Too have been there in the 60’s when Cabo was just a beach…when people like Bing Crosby walked the halls of Hotel Las Cruces…when big fish were the norm in the Sea of Cortez and in the heyday of such great places like the Serenidad Hotel when the Johnsons hosted the Flying Samaritans and the aroma of barbecued pork could wafted down the coastline.

THE REWIND BUTTON

Originally Published the Week of Feb. 15, 2017 in Western Outdoor Publications

I was asked the other day how I might have done things differently now that I’ve marked more than 20 years working and living in Baja.  I had to think about that because I’ve never given it much thought.

 

I confess much of my time, especially the early years, was spent dealing with the immediate present.   I was more concerned with things like, “Where is my next meal coming from?”   Or, “Dangit, do I have enough gas in the boat to make it back to the beach?” And, “How far can I make 200 pesos stretch until I get paid?”

 

Whew.

 

I gratefully have not had thoughts like that in a long time.  Life doesn’t guarantee anything.  I don’t take things for granted.   However,  at least at this stage in my life, I’m usually laughing to myself if those questions inadvertently race through my brain’s neurons.

 

But, looking back, I guess I would have changed a few things.

 

For one, I would have come to Baja sooner.  I didn’t make it down to Baja until my early 30’s.  I would have loved to have seen the Baja 10 or 20 years earlier…like the during the 60’s, 70’s and 80’s.   I would have loved to have seen Cabo San Lucas “back in the day” when it was still a fishing town.

 

I would have loved to have seen the Baja of Gene Kira, Fred “Baja Ha-Ha” Hoctor, Neil Kelly and Ray Cannon and other great writers who saw Baja in the days when it was truly “la frontera” (the frontier).

 

If my time machine was powerful enough, what I wouldn’t give to have experienced the Baja of John Steinbeck on the Western Flyer with Ed Ricketts!

 

Looking back, I would  had taken the time to have seen some of the great legendary landmark resorts and hotels in their heyday like Punta Chivato; Punta Colorada, Rancho Leonero, Las Cruces,   Hotel Las Arenas or even The Old Mill in San Quintin and so many others.

 

Some are still going strong, but to have seen them “back in the day” would’ve been pretty special.   So many are gone now or are a shadow of their previous glory when they sat alone on pristine fishing waters.

 

Likewise, the “old Finnie” Finisterra Hotel, Hotel Cabo San Lucas and the Hacienda Hotel  hewn out’ve rocks and cliffs would have been something to have experienced in their days of elegance.  I was fortunate enough to spend some time during their waning years, but to have been there when mariachis roamed the halls and played for well-heeled celebrities and guests must have been something to see.

 

Looking back, I would have brought my parents to Baja sooner.  Lots of kids are brought down by their parents, but I was the first in the family to venture south.  It wasn’t until many years later that I got my father to travel with me.  Other family members followed over the years.

 

Those times remain some of the best memories with them.  That “window” closed too soon and before long they had either had passed away or were too old to travel any longer.  And all we have are the memories.

 

As another afterthought, why did I take so long to stick my head underwater?
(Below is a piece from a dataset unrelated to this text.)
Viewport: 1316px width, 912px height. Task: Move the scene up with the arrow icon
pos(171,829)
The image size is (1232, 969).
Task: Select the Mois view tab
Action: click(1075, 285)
I was raised in the water.  I spent many of my younger years in Hawaii.   I was so intent on fishing from “above the surface” I never stuck my head “below the surface.”

 

Then, I got SCUBA certified.  It opened up an entire new spectacular world that so enthralled me, I kept going until I got my divemaster certification and became a working divemaster.  The waters surrounding the Baja are some of the most incredible in the world.  It also made me not only a better fisherman, but also gave me a greater appreciation for all for the ocean and especially Baja.

 

I surely would have spent more time in the bush.  When you’re living hand-to-mouth, you like to be somewhat close to things like water, gas, electricity and transportation. . .  No matter how primitive.   I would have spent more time as far away from those things as possible knowing that with each approaching year, it would be increasingly difficult because those places are disappearing.

 

In the same vein, I would have literally “taken the roads less traveled.”  More deserted roads should have been explored.  I should have followed more goat paths.

 

They should have been followed to find out what beach, canyon, vista or adventure lay at the end.  Nowadays, too many others have already been down those roads.

 

Finally, I would have learned Spanish earlier and worked at it harder.  It’s my greatest regret that I’m not more fluent. Language is the ultimate “code.”

 

I’ve gotten better, but I think of how so many previous experiences would have been enriched by knowing and understanding Spanish better.  I can only think of what I missed by not understanding a word here or a phrase there.  Likewise, if I had a better command of Spanish, I could have contributed more as well.

 

Yes, it would have been great to have done so many things earlier. Still,  I’ve got no regrets!  But, I guess it’s not too late.  And that’s the beauty of Baja.  There’s still so much waiting to be experienced and folks continue to discover what a special place it is!

That’s my story

Jonathan signature

Jonathan

______________

Jonathan Roldan has been writing the Baja Column in Western Outdoor News since 2004.  Along with his wife and fishing buddy, Jilly, they own and run the Tailhunter International Fishing Fleet in La Paz, Baja, Mexico  www.tailhunter-international.com.  They also run their Tailhunter Restaurant Bar on the famous La Paz malecon waterfront.  If you’d like to contact him directly, his e-mail is: jonathan@tailhunter.com

Or drop by the restaurant to say hi.  It’s right on the La Paz waterfront!

_____________ 

Jonathan Roldan’s

Tailhunter International

 

TAILHUNTER FISHING FLEET #1 Rated on Trip Advisor

TAILHUNTER RESTAURANT BAR Top 5 – Rated in La Paz on Trip Advisor

 

Now follow us on FACEBOOK TOO

 

Website: www.tailhunter-international.com

U.S. Office: 8030 La Mesa, Suite #178, La Mesa CA  91942

Mexico Office: 755 Paseo Obregon, La Paz, Baja Sur, Mexico

Phones: 

from USA : 626-638-3383

from Mexico: 044-612-53311

.

Tailhunter Weekly Fishing Report: 

http://fishreport.jonathanroldan.com/

Tailhunter YouTube Videoshttps://www.youtube.com/channel/UCBLvdHL_p4-OAu3HfiVzW0g

“When your life finally flashes before your eyes, you will have only moments to regret all the things in life you never had the courage to try.”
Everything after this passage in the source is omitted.